What does the fund's interest period mean?
Fund take profit refers to selling the fund when it reaches the expected income, and selling it when it is profitable, which is the guarantee of the principal security and the absolute control of the income.
Take-profit method: 1, the expected return takes a profit, and investors can directly set an expected return target, such as 20% of the expected return. When the fund income reaches 20%, investors can sell it in whole or in part;
2. Compared with the index, investors can pay attention to the index related to holding funds. The index is often the most intuitive to the market trend. When the index is in the upward channel, investors can continue to hold it. When the index is in the downtrend channel, investors can stop losses in time.
This should be done.
Fund type: In general, the take profit point of active funds is 20%, and the stop loss point is negative15%; The take profit point of the stable fund is 15% and the stop loss point is negative10%; The take profit point of conservative funds is 10%, and the stop loss point is negative 5%. The range of stop loss point is smaller than the take profit point, because it can brake in time to make a profit.
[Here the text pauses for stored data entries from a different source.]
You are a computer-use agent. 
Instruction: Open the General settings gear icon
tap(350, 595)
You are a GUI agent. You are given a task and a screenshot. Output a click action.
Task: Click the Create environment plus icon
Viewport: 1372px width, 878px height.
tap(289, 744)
Investors' risk tolerance: For conservative investors, it is suggested that when they earn 10%, they should wait and see, and when they lose 5%, they should leave first. For radical investors, the break-even point can be increased by 10%, but once it arrives, it must appear in time.
Business cycle: if the market prospect is good, you can increase the profit and loss point on the original basis; If the market prospect is not good, the profit and loss point should be set small; The market price fluctuates, so you need to wait patiently.
What are the general methods?
Stop loss refers to the loss of stock traders in their own investment, or when the risk in the foreign exchange market increases, the trader's behavior of cutting positions is called stop loss, and the purpose of stop loss is to control the loss of investment in the minimum range.
When the loss reaches a certain proportion, such as when the decline reaches the planned proportion, the liquidation operation is carried out. This specific proportion setting needs to be determined according to the specific situation of the market and its own affordability. Plan the specific stop loss point of the transaction before the transaction, and immediately close the position when the exchange rate reaches the specified point during the transaction.
When the stock risk of the exchange rate reaches a certain level, no matter where the exchange rate is and what the current market is, it will stop unconditionally.